Fyre meme sensation Andy King is reuniting with fraudster Billy McFarland for Fyre Festival II. The event planner — who became internet famous when he talked about his, um, dedication for trying to make the disastrous event actually happen — confirmed to Yahoo Entertainment he's back for the new iteration.
"I look forward to working with Billy and our partners to share FYRE with the world," he said over email on Tuesday. "I'm so grateful to have support to help us execute the ultimate redemption."
King wouldn't elaborate on their partners (or their plan for ultimate redemption), but added a formal announcement will be coming soon.
Over the weekend, McFarland revealed that Fyre Festival II will take place sometime next year in the Caribbean. There are no dates, except that it's "targeted for the end of 2024," lineup or location listed — other than the "Caribbean Sea." There's already a disclaimer on the official website that "FFII date is subject to change." Even with Fyre's disastrous history, the first drop sold out, per the website.
McFarland shared Tuesday on Instagram that "all ticket sales will be held in escrow until the final date" for the festival is confirmed.
The first 100 tickets were the cheapest people could buy, starting at $499 and going up to $7,999. One hundred people clearly put their trust in McFarland, who was released from prison last year as he was convicted of fraud for throwing the ill-fated 2017 event that left concertgoers stranded in the Bahamas.

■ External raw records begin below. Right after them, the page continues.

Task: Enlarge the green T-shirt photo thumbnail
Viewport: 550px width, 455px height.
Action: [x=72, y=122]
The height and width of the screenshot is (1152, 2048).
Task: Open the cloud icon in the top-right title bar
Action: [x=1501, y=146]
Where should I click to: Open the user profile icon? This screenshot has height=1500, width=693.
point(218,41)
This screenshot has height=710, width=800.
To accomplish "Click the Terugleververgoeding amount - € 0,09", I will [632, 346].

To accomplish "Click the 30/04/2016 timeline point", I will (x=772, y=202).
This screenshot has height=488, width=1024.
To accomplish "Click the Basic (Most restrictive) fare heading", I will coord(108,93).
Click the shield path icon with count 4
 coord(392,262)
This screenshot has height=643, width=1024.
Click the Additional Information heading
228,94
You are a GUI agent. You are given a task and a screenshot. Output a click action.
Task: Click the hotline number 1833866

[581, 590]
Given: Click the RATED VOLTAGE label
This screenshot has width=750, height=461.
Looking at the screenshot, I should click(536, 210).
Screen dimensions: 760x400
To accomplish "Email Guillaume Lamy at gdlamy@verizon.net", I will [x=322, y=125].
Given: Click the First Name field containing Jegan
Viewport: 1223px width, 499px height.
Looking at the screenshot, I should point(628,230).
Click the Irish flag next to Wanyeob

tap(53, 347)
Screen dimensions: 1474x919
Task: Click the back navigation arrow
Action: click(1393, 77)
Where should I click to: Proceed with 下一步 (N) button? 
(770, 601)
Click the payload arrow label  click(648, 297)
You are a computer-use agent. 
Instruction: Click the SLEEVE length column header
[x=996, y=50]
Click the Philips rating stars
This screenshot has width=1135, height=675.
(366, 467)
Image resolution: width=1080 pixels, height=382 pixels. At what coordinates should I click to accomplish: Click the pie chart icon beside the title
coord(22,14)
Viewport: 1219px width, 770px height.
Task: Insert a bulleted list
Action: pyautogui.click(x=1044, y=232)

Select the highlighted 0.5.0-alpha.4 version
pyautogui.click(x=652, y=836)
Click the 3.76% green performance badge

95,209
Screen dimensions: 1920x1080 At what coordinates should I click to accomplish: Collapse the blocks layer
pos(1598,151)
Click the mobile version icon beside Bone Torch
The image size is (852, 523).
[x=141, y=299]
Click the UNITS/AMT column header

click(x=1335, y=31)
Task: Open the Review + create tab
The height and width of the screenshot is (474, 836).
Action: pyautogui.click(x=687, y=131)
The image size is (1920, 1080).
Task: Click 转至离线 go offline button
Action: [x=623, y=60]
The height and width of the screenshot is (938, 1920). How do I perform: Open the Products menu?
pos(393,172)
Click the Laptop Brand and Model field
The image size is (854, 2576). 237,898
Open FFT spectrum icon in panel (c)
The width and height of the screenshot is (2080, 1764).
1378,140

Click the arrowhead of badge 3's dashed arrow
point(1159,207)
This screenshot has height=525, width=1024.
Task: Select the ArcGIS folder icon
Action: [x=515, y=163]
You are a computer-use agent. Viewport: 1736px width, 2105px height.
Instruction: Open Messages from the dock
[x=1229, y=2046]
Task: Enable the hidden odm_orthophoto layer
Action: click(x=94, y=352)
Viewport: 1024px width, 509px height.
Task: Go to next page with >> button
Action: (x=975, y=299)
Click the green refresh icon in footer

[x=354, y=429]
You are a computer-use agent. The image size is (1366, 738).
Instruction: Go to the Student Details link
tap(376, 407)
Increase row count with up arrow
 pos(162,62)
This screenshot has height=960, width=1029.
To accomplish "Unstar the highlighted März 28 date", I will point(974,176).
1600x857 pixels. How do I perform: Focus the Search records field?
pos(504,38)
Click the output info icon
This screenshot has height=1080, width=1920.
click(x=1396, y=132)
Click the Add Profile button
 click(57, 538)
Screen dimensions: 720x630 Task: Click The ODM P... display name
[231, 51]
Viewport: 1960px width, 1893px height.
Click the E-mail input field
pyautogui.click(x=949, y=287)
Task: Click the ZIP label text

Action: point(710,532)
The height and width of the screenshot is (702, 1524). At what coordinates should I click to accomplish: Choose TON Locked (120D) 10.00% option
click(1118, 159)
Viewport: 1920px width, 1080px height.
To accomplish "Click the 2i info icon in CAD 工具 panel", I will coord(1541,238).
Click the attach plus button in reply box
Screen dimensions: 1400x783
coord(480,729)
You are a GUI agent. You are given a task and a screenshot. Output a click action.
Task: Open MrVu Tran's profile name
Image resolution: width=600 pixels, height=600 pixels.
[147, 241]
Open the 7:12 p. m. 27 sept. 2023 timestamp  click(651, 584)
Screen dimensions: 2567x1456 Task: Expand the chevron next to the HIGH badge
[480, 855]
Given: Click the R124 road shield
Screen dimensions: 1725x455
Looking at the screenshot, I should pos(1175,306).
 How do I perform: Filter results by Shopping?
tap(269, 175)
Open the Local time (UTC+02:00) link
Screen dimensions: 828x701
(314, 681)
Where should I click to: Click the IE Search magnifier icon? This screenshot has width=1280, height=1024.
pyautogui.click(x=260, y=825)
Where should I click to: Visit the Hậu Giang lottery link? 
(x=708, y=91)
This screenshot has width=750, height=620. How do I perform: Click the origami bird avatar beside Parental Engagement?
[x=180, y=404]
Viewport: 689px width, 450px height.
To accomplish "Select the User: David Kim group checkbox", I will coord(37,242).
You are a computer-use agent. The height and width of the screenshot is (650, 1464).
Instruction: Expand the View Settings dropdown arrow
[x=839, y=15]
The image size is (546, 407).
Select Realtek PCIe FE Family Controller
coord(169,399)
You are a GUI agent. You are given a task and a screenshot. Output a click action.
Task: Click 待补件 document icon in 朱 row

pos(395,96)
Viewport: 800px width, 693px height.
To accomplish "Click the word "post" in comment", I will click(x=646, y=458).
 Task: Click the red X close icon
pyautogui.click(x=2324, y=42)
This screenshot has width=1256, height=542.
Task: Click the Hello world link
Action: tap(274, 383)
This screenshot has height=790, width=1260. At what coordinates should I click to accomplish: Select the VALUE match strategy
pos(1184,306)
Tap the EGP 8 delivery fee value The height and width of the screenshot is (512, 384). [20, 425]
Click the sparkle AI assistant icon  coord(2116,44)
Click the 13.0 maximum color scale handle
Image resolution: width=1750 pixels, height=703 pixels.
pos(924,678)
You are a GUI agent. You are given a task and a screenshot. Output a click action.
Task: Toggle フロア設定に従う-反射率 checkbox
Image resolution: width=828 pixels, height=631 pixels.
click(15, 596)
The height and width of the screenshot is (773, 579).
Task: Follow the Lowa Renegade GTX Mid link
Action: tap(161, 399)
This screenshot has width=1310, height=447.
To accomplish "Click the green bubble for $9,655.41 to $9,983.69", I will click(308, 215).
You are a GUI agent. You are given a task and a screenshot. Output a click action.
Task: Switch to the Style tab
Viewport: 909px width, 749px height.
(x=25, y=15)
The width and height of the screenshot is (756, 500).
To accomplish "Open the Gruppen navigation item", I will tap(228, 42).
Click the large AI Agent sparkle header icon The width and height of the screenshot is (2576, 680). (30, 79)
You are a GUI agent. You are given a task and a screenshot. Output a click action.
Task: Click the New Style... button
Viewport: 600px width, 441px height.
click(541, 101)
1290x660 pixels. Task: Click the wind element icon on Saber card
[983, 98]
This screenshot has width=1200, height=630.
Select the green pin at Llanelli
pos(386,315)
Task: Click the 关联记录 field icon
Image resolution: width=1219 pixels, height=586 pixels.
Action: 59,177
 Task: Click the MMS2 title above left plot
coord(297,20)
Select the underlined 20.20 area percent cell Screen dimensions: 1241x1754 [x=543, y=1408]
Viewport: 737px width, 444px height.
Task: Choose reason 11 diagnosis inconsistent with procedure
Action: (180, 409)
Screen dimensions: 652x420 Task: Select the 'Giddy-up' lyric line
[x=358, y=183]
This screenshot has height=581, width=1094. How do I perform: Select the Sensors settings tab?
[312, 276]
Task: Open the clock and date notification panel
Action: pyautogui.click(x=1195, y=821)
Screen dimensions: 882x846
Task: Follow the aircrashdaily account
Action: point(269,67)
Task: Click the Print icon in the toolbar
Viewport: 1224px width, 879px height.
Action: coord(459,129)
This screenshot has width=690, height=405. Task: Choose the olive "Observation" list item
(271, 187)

He served almost four years of a six year sentence.
In a YouTube video posted with the announcement, McFarland credited solitary confinement with helping him come up with FFII.
"It has been the absolute wildest journey to get here, and it really all started during a seventh-month stint in solitary confinement. I wrote out this 50-page plan of how it would take this overall interest and demand in Fyre and how it would take my ability to bring people from around the world together to make the impossible happen," he shared, thanking the "best partners in the world."
It's unclear if Ja Rule is among those partners, but it doesn't sound like it. The rapper was an original co-founder, but was dismissed from $100 million class-action lawsuit filed by Fyre Festival attendees. In April, he told People he wouldn't be involved should the event be revived.
"I don't know nothing about it!" he exclaimed. "I don't know nothing about it. I ain't in it!"
A rep for the musician didn't respond to Yahoo's request for comment.
The first iteration of Fyre Festival was branded as the ultimate luxury music concert. Blink-182 and Migos were among the alleged performers and the "exclusive" event was promoted by influencers and models, including Bella Hadid, Kendall Jenner and Hailey Bieber. Any guests who were able to arrive at the private island were met with practically no food, shelter or music. Many travelers became stranded after spending thousands of dollars.
Fyre Festival was the subject of dueling Netflix and Hulu documentaries. King became a social media star following Netflix's Fyre, in which he revealed just how far he'd go to secure water for festivalgoers. King, who is openly gay, claimed McFarland asked him to give oral sex to a customs official and he was "fully prepared" to do so.